“You okay?” Josephine’s voice was a squeak of alarm.
Everett rolled his eyes up toward the road, and for one moment he was utterly confused at the distance. Through the binoculars, it had felt as if the cop were looking right at him, had turned on the lights just so he could hit the gas and rocket through the meadow toward their tree. But of course, the car was far away, and in the moment of Everett’s slip, it had made a U-turn and was now just a speck racing away from them toward the highway.
“I’m okay,” he croaked, but his knees shook so hard he had to rest for a long minute before climbing down just as slowly as Josephine had.
For one soul-freezing moment Everett had thought the cop was coming for him. Because Everett was a thief and a burglar just like his dad.
He ducked his head as they walked so she wouldn’t see the tears in his eyes.
CHAPTER 11
Everett’s scream echoed through the dark apartment and snapped Lily from restless sleep into immediate, rigid terror. “Ev,” she rasped, her body jerking upright in a tangle of sweaty sheets. She pulled in a wheezing gasp, praying his cry had been only a part of her vague nightmare. It wasn’t real, it couldn’t be real.
But then it came again. “Mommy!”
Lily leapt up, stumbling on the bedding as she pushed off into a run toward her open door. He hadn’t called her Mommy in years, and hadn’t had one of his nightmares since at least fourth grade.
What if it wasn’t a nightmare at all? What if it was Jones, come to claim his son?
“Ev!” she yelled as she flew through the hallway and launched herself into his door, banging it open. “Everett?”
A cold swipe of air whipped past her as she snapped on the light. Everett sat up, back pressed to the white rails of his headboard, blanket clutched high against his face. Only his eyes were visible, locked tight on his window.
“I saw someone,” he croaked.
She rushed toward the window, registering that it was open to the night, the blinds rocking in the breeze as her joints went stiff with terror. “Someone opened the window. Get in the hallway. I’ll call 911.”
“I opened it.”
“What?”
“I left it open.”
She reached up and pulled the window down until it closed with a crack. After she locked it, she spun and switched off his light again so she could peer outside.

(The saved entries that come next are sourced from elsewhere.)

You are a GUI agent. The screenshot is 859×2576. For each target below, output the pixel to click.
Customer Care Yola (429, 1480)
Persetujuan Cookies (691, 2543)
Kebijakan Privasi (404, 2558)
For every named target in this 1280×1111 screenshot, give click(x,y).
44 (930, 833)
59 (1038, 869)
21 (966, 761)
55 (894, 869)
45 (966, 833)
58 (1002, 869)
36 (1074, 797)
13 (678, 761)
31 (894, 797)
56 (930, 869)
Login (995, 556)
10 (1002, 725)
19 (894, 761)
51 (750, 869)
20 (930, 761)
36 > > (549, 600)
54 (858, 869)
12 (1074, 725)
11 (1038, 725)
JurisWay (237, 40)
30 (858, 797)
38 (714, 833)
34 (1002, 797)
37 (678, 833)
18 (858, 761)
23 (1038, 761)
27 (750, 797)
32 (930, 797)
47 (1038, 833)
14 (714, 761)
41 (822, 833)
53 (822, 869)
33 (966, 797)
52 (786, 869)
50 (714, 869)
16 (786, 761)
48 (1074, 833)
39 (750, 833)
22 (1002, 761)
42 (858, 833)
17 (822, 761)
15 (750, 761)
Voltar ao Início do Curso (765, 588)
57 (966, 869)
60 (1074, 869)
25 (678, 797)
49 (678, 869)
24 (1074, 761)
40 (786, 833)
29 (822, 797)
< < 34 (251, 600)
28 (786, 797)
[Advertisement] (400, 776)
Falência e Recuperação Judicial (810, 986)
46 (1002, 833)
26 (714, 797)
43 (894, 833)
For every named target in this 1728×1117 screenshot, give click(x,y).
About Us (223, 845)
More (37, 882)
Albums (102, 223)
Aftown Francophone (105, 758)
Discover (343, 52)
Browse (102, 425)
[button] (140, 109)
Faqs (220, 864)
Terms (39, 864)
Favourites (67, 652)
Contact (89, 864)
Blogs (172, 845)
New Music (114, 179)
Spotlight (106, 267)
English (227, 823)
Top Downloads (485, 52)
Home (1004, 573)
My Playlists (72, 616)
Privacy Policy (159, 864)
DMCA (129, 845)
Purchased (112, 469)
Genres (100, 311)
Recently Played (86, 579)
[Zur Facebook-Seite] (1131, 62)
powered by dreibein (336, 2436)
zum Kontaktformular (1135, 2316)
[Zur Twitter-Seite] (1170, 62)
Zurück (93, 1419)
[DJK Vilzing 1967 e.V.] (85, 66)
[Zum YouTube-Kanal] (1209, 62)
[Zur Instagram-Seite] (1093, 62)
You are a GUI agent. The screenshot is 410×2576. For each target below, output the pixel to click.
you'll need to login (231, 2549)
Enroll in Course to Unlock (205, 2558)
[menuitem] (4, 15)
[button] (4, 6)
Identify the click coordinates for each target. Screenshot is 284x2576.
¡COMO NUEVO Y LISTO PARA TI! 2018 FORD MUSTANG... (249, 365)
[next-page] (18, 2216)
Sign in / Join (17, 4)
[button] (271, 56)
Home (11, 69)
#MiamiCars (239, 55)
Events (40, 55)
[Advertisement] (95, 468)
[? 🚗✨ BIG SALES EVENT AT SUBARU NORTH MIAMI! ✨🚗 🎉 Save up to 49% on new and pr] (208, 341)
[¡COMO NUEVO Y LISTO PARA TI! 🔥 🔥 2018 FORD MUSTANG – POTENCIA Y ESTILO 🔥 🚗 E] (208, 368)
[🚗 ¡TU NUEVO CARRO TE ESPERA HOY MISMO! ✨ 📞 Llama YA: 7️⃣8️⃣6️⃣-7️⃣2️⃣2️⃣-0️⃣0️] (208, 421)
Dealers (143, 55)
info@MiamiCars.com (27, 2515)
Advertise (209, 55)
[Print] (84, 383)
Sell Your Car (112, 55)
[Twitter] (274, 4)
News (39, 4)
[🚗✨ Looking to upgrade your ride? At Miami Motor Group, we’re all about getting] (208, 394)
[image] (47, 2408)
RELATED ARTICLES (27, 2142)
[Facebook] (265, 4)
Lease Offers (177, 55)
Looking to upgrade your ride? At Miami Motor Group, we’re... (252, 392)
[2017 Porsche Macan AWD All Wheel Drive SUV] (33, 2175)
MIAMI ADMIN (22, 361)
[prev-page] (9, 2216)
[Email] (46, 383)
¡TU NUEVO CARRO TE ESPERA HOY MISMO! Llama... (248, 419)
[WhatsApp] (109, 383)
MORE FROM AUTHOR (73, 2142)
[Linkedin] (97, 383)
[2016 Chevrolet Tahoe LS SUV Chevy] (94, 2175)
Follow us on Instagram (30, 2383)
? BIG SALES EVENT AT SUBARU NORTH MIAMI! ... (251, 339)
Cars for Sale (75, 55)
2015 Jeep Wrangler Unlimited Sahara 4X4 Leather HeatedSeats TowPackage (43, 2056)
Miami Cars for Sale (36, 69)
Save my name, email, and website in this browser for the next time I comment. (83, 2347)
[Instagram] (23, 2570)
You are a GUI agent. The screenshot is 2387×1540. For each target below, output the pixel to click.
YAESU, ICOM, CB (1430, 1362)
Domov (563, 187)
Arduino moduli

Moonlight shone weakly in, though the glow burned brighter the longer she stared and let her eyes adjust. “What did you see?”
“A man, standing there.”
Her heart felt split in two at that. “A man? Inside?”
“No. Outside.”
The light suddenly shifted, shadows writhing across the floor. Lily jumped with a yelp that made Everett whimper in response, but she shook her head and moved closer to the glass. “It’s just clouds,” she explained, angling her face to catch a glimpse of the moon. “Are you sure it was a man? What did he look like?”
“I woke up and something was blocking the light and then moved away.”
Lily deflated with relief as she watched their tattered patio umbrella flap in the wind. “I think it was only a shadow, sweetie. A cloud or that old umbrella. It’s really blowing out there. Have you been having bad dreams again?”
He shook his head, eyes still locked on the window. But then he looked at her and shrugged. “A few, not many.”
“Were you having a nightmare tonight?”
Another shrug, which was a definite confirmation in tween language.
His nightmares had started the same night the police raided their house, looking for his dad. He’d had them every night for the first week; then they’d died down a bit. But when they’d been forced to leave their home, his bad dreams had returned with a vengeance for a whole year. Monsters coming to get him, monsters taking his dad, monsters coming for his mom too. Slowly, slowly, Everett had left them behind, stopped screaming for his father’s help, and eventually they’d gone altogether.
Or maybe he’d just become too embarrassed to tell her.
She kissed his head. “I’m going to go turn on the porch light. I’ll be one second. Are you okay?”
He nodded, but he still clutched his covers like a scared boy.
Lily circled out to the hallway and around to the sliding door near the kitchen to hit the light switch. The patio sprang into view, revealing a square of cement stalked only by the stray cat, who hunched in a corner, glaring right at her.
“Everett, I think it was that cat!” she called.